【本屋さんのイチ押し】芳林堂書店高田馬場店 山本善之さん「昆虫の交尾は、味わい深い…。」

2017年9月2日11時55分  スポーツ報知
  • 「昆虫の交尾は、味わい深い…。」

 ◆「昆虫の交尾は、味わい深い…。」(上村佳孝著、岩波科学ライブラリー、1404円)

 夏。空に舞う、つがいのトンボに寄り添う夫婦のような愛を感じた幼少の頃。まさかそれが交尾から産卵までの間に他のオスに寝取られないようメスのアタマをがっちりロックして連結している姿とは知る由もありませんでした。
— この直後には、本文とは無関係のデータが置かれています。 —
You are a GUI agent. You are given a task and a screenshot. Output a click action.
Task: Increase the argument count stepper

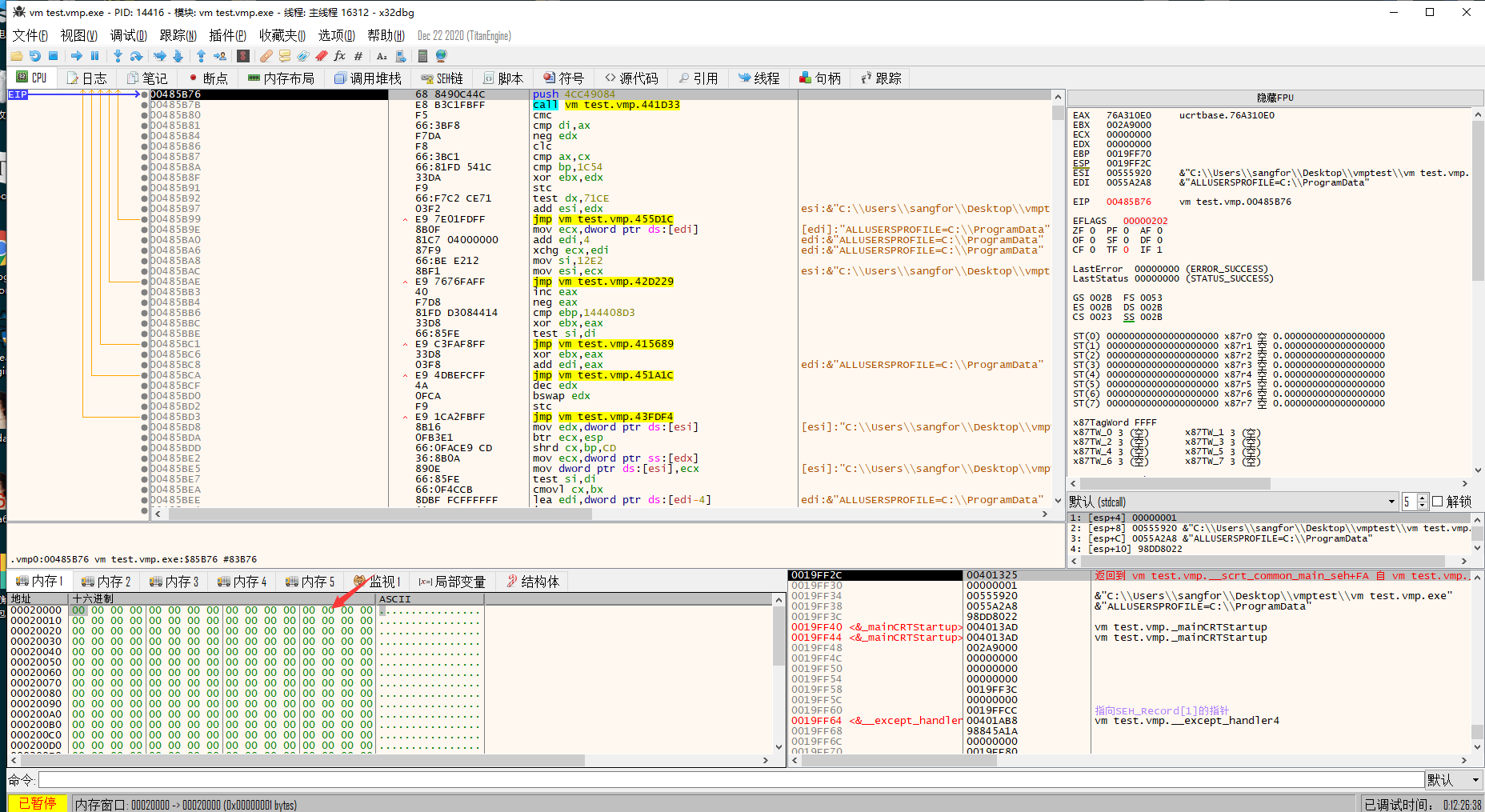(1423, 498)
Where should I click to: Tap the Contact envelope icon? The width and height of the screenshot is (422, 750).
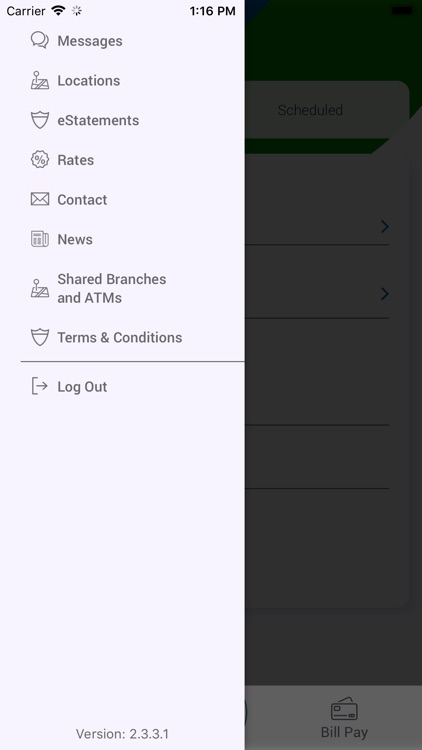pyautogui.click(x=40, y=199)
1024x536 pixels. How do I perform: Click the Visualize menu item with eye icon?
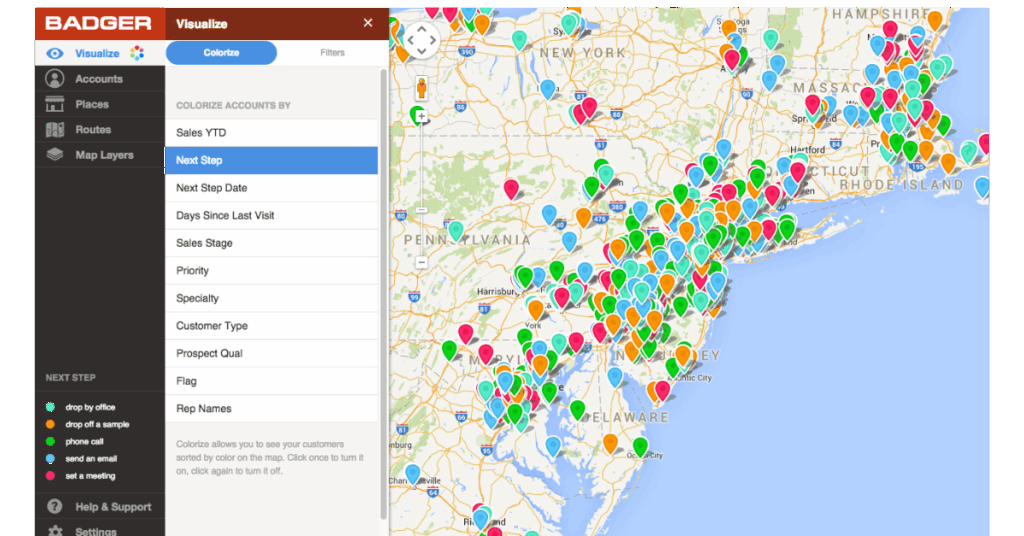98,53
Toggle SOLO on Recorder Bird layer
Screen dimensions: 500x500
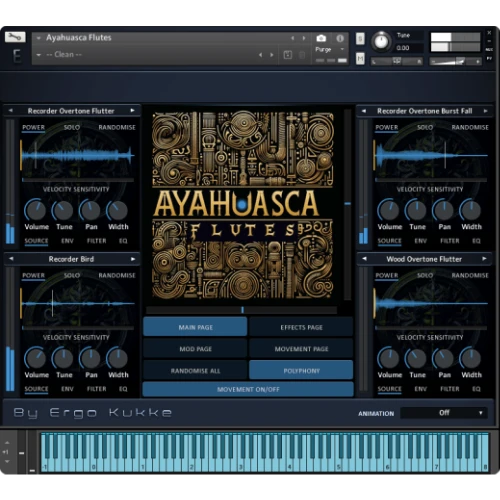pyautogui.click(x=72, y=276)
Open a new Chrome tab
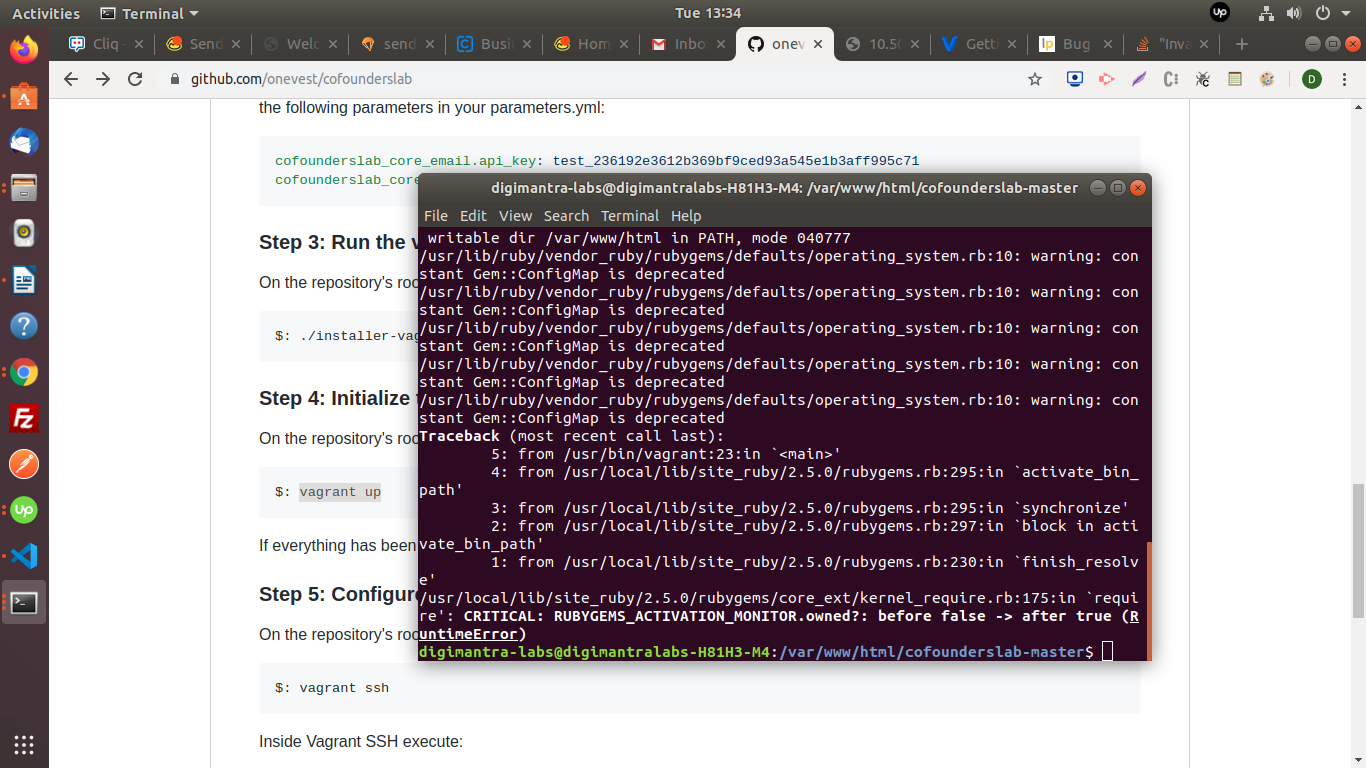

 この本は、昆虫の性器や交尾の悲喜こもごもについて「昆虫交尾博士」が書いた読み物です。昆虫は外見が似ていても種が違うと性器の形が大きく異なるため、逆にその昆虫がどの種か見極める際には性器を調べて判断するそうです。そんな千差万別の営みのなかで「カマキリのオスは交尾の後メスに食べられる、と思いきや死にたくないためしっかり逃げている」「メスなのにペニスを持つ昆虫がいる」など興味深いエピソードを紹介してくれます。

 世間では度々不倫が話題になりますが、この本を読んで自分の種を残すことを真剣な昆虫の姿に学び、自らの行いを振り返ってみるのはいかがでしょうか。